5 reasons why you shouldn't by social media likes featured image showing Karl next to the title of the post

5 reasons why buying Facebook Likes, Twitter Followers and Youtube subscribers is a bad idea.

Are you really grafting and getting no rewards on Social and thinking you may just cut some corners and buy some social following? Well, let me explain why you should keep fighting the good fight and not just splash your cash on a bunch of bots following you.

Following is often the metric that people think they need to increase so they think getting that number up by buying likes seems like a logical option but can be detrimental to a number of other metrics in the future.

Here are 5 quick reasons why you shouldn’t buy your followers. By Karl, the Clockwork Moggy Social media manager.

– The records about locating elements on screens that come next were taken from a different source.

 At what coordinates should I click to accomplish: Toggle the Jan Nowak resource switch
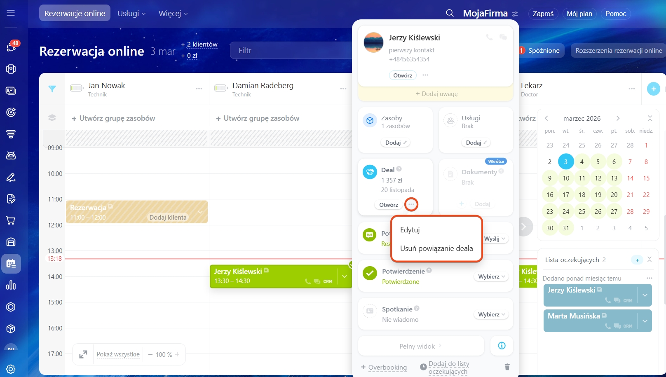pyautogui.click(x=77, y=88)
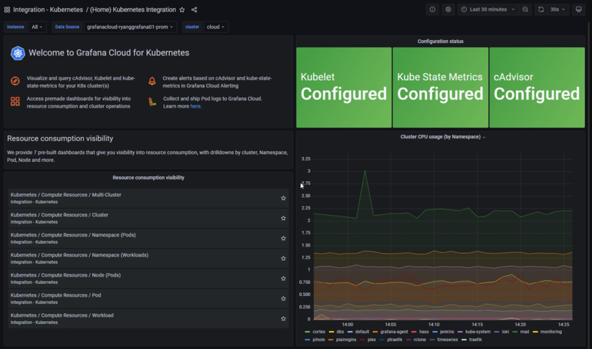
Task: Open dashboard settings gear
Action: pyautogui.click(x=448, y=9)
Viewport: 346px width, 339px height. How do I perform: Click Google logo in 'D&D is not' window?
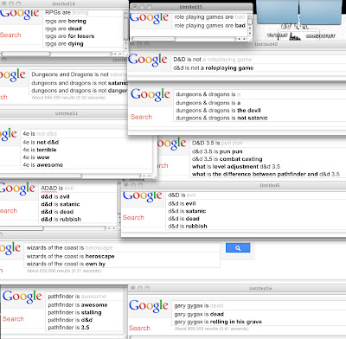pos(148,60)
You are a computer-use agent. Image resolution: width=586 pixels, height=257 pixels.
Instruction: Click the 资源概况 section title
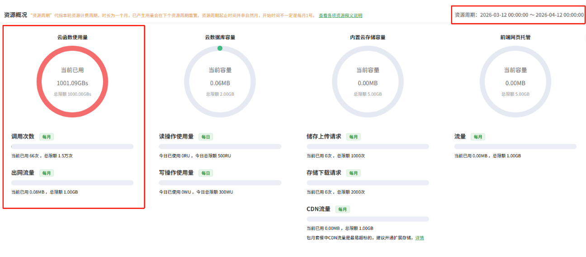15,15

1. It’s often pretty obvious. 

Jumping thousands of likes can be a pretty obvious process and people will know you have bought likes. This doesn’t look great for your brand and can build distrust in you and your services. Buying likes can make you look desperate, unauthentic and can really affect your brand integrity (if you can lie about that what else in the process will you lie about?). If you have 30,000 likes and 3 likes on a post something won’t add up and it will look pretty bad. Which leads me to point two…

2. Engagement Rates at an all-time low

When you pay for fake likes, follows or subscribers you aren’t buying a load of people interacting with your business you are buying a load of fake profiles created by a robot (that look extremely fake) to like/follow your brand. These accounts will never interact with your business in a personal way.

Facebook’s algorithm really punishes fake followers. It shows people your posts and gauges the reactions to it compared to the amount of likes you have on your page. It then uses this engagement rate to determine how good your post is and push it out to more people. So if you have 100 likes on your page and your posts get 30 engagements it will show it to more people as it determines your following are interested. If you have 4,000 likes and only 20 likes it will quell your post. So although your page looks like its growing the engagement, a killer metric, is what gets affected.

3. Throws out ad campaigns.

An effective way of promoting to people you know are interested in your brand is to promote to people who follow your page and their friends. These are people who are interested or potentially have similar interests. Your new bought following don’t have any friends (well real-life ones) and you will be wasting your time and money promoting to them and your friends and getting zero return on investment.

4. Stats will be screwed.

When you come to check out your stats 2 years down the line when you are looking to start a new campaign, Facebook ads etc, and you go to look at your demographics to ensure you are targeting the right people. Yours will be skewed as the likes you buy are often completely random so your stats will often show wrong. This can lead to promoting to the wrong people and make your marketing campaigns less effective.

5. It’s against the terms of service.

Nothing would suck more than having your account taken down because you bought some likes online. You won’t necessarily be caught instantaneously but bots are constantly deleted and if you are found to do it your account will be punished. There are loads of guides available online on how to spot fake followers. Let me know if you want me to share one?